ACTION ITEM => Check every line of the data below for the word "computer". Copy the ones that have it.

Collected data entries
════════════════

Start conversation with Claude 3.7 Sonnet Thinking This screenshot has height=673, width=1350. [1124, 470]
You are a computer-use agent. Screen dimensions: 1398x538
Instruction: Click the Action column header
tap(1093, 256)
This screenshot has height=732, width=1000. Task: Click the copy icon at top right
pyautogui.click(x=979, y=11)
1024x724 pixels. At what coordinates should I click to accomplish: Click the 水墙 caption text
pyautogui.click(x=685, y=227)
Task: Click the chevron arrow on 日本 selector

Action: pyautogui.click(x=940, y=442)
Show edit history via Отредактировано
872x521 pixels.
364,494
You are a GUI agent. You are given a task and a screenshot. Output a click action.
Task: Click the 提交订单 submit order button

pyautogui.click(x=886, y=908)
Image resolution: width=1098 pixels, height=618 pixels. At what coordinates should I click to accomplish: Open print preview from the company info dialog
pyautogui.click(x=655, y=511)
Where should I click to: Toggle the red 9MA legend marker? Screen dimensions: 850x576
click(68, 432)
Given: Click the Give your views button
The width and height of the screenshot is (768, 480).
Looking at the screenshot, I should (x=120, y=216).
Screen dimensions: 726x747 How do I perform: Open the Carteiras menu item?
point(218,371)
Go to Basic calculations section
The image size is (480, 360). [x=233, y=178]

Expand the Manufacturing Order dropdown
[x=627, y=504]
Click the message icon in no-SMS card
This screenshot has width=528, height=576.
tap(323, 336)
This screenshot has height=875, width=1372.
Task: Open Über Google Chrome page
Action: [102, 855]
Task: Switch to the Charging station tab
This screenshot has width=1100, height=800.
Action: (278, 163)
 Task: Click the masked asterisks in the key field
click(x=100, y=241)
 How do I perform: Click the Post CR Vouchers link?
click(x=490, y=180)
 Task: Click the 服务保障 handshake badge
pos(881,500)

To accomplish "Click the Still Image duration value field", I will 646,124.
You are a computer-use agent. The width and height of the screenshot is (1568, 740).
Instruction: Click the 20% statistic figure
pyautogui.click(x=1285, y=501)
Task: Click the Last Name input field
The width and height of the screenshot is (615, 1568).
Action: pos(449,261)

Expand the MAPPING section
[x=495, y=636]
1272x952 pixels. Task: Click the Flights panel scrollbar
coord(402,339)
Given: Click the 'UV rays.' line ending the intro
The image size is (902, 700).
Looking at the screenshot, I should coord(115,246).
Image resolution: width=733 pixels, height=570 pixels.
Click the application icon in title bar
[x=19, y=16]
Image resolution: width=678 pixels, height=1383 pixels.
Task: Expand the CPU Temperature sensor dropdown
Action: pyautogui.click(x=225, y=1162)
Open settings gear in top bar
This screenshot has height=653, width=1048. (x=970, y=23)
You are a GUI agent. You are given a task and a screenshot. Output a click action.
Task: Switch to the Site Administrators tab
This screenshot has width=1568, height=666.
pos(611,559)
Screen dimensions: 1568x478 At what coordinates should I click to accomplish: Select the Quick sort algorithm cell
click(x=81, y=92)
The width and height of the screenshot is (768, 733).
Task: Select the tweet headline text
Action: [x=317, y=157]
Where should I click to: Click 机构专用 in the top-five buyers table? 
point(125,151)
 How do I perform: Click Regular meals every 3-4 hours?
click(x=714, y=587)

════════════════

WRITTEN SOLUTION =>
You are a computer-use agent. Screen dimensions: 1398x538
You are a computer-use agent. The width and height of the screenshot is (1568, 740).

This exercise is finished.